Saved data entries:
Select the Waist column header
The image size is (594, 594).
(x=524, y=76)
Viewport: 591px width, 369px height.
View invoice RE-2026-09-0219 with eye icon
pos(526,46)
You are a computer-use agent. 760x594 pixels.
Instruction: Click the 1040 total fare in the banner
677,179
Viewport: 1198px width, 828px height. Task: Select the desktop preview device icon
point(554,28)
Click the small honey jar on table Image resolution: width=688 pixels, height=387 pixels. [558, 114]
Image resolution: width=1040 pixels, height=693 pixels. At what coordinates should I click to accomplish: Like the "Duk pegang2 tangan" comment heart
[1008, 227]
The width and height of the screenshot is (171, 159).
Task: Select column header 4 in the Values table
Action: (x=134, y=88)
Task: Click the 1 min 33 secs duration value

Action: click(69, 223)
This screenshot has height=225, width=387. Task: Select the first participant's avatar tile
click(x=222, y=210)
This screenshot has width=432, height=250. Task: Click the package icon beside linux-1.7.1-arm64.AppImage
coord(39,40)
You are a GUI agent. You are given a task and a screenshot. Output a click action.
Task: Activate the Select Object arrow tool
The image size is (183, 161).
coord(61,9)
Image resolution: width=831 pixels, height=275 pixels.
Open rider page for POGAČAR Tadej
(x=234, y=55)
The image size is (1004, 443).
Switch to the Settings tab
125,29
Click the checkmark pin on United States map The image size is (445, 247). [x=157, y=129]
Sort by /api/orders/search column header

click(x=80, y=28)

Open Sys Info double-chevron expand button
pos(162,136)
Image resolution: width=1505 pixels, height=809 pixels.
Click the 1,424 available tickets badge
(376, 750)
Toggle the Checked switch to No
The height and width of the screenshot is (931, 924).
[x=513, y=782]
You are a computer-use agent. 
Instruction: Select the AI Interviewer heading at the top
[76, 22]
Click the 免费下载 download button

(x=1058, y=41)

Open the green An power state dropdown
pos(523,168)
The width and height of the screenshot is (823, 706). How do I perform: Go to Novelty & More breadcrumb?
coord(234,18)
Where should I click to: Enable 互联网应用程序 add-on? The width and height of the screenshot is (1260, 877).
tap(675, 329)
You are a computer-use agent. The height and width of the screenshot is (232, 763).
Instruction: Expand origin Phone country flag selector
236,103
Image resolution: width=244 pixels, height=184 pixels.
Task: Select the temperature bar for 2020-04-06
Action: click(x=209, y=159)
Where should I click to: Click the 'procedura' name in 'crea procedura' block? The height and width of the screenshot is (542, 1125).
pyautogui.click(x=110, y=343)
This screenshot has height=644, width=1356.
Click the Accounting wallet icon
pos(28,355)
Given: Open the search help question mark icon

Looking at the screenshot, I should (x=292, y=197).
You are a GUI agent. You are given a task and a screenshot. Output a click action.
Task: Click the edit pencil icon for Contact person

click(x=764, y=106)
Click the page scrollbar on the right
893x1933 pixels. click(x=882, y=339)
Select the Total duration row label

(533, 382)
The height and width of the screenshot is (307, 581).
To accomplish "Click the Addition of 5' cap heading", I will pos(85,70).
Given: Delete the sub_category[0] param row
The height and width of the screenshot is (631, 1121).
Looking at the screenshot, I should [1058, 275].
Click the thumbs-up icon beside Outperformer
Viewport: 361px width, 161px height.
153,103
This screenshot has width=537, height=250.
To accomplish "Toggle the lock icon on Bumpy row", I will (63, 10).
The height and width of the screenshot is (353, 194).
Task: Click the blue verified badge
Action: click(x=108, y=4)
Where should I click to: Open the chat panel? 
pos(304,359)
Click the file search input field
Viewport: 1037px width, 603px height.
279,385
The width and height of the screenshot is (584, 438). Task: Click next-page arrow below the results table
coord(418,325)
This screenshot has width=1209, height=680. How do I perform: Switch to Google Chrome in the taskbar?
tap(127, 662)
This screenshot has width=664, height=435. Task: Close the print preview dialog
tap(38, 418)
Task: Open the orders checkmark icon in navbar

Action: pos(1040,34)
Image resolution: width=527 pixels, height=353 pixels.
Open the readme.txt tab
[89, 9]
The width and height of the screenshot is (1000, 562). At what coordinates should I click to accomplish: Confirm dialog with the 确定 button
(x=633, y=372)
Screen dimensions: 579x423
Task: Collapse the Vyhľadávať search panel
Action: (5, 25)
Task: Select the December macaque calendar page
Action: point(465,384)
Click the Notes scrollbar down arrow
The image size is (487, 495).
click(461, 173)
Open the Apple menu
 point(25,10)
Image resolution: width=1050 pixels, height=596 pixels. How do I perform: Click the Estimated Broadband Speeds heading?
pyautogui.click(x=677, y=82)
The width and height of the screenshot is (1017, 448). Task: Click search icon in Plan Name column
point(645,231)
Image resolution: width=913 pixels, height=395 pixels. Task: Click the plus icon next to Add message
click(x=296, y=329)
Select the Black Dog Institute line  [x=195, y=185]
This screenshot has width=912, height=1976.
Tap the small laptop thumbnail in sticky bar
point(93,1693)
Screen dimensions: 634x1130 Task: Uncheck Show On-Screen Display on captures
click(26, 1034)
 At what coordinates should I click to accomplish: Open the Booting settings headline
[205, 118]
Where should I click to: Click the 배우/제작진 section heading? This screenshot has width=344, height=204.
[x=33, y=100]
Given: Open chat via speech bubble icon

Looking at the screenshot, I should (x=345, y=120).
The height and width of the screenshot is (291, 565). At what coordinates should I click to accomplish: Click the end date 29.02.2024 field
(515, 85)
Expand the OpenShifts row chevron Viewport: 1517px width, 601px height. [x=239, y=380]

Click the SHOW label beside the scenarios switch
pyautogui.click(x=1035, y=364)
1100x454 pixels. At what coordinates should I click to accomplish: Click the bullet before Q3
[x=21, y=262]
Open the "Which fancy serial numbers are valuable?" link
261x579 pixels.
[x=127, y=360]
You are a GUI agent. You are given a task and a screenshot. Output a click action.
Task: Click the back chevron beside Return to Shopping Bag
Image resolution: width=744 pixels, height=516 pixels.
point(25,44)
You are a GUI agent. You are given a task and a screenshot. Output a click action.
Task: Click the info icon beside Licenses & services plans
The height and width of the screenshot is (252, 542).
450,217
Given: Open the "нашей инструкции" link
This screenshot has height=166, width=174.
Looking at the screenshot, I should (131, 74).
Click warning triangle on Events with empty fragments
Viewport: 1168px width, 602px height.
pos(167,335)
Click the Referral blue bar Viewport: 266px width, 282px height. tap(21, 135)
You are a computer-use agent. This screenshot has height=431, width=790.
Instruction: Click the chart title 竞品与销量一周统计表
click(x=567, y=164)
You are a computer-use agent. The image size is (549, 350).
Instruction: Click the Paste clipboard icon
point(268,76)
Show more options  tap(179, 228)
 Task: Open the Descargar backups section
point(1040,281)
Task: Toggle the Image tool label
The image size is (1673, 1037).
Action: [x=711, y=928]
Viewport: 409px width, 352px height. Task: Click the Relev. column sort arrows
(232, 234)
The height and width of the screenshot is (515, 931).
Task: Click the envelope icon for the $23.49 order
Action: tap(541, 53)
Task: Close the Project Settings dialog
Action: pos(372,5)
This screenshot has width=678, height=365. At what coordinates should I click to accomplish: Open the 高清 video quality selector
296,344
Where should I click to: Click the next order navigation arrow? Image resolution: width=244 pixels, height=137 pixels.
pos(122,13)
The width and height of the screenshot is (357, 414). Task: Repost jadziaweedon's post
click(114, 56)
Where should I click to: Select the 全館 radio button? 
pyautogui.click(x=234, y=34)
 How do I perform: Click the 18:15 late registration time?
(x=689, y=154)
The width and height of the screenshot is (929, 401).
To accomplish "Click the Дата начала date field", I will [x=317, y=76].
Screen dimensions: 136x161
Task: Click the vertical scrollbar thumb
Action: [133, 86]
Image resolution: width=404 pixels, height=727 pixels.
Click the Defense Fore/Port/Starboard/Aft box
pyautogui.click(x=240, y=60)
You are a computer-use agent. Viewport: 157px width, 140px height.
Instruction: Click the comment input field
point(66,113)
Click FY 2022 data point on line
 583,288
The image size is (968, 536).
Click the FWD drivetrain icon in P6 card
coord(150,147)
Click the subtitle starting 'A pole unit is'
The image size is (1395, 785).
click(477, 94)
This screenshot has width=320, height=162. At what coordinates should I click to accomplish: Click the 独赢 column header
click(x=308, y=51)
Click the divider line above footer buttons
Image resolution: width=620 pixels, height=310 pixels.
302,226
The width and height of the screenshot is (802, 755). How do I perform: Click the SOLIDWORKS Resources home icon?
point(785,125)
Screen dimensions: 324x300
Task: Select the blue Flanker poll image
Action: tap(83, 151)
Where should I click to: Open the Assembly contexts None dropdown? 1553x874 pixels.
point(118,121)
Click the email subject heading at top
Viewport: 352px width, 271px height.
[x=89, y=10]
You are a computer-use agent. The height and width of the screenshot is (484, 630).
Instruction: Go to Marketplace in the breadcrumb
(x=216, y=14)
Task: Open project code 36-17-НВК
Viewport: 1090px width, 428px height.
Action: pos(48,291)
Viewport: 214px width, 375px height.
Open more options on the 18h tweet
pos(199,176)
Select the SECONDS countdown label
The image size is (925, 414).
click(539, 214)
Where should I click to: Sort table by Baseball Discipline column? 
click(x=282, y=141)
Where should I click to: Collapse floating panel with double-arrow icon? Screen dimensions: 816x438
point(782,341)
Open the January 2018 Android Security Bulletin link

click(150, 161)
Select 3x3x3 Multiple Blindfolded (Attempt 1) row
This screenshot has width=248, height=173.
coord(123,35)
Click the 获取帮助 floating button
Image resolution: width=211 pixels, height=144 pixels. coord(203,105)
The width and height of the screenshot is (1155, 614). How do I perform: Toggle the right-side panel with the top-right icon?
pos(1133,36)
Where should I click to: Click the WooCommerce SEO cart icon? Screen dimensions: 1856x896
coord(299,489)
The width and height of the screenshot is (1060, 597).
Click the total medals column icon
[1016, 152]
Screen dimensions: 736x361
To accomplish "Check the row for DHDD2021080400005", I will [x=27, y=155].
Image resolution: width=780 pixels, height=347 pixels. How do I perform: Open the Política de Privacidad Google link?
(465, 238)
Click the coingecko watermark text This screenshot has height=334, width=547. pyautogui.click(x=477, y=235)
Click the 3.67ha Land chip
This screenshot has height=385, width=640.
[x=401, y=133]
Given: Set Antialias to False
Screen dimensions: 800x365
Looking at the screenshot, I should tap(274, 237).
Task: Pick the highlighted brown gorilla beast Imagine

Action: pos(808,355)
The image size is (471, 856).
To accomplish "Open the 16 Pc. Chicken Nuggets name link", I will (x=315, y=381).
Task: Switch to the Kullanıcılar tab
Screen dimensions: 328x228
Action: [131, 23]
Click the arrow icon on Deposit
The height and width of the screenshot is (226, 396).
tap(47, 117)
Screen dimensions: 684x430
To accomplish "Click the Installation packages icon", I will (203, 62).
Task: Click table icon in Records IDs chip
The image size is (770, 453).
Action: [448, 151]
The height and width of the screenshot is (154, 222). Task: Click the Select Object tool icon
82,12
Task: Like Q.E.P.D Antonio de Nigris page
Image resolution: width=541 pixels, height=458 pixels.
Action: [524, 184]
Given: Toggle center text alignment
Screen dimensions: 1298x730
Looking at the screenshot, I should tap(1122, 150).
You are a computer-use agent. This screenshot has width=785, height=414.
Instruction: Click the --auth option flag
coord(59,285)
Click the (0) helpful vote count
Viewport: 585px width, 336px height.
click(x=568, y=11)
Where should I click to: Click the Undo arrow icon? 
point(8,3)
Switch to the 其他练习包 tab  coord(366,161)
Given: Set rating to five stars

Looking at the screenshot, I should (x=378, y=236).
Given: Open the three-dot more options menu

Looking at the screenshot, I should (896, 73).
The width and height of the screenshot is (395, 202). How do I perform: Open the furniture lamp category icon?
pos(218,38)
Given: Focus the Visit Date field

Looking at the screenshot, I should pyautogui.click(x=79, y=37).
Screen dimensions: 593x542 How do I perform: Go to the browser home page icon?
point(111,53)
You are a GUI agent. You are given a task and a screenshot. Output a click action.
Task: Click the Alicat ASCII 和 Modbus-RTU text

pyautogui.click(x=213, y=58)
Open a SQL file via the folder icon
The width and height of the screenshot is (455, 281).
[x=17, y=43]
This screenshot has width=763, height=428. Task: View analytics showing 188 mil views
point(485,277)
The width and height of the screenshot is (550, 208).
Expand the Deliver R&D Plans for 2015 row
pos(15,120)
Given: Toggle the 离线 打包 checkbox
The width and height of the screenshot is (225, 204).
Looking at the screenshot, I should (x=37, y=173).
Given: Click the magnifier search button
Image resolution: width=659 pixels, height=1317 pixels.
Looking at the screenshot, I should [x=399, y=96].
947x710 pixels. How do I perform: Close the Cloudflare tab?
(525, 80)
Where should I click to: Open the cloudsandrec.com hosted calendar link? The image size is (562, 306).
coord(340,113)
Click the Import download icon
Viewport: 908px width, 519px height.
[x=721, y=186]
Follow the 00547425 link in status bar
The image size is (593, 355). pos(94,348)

- WHAT YOU ARE ASKED TO DO
From the entries above, show each line that includes the string "computer".

- TASK SOLUTION
You are a computer-use agent. 760x594 pixels.
You are a computer-use agent. 
You are a computer-use agent. The height and width of the screenshot is (232, 763).
You are a computer-use agent. This screenshot has height=431, width=790.
You are a computer-use agent. The image size is (549, 350).
You are a computer-use agent. Viewport: 157px width, 140px height.
You are a computer-use agent. The height and width of the screenshot is (484, 630).
You are a computer-use agent. This screenshot has width=785, height=414.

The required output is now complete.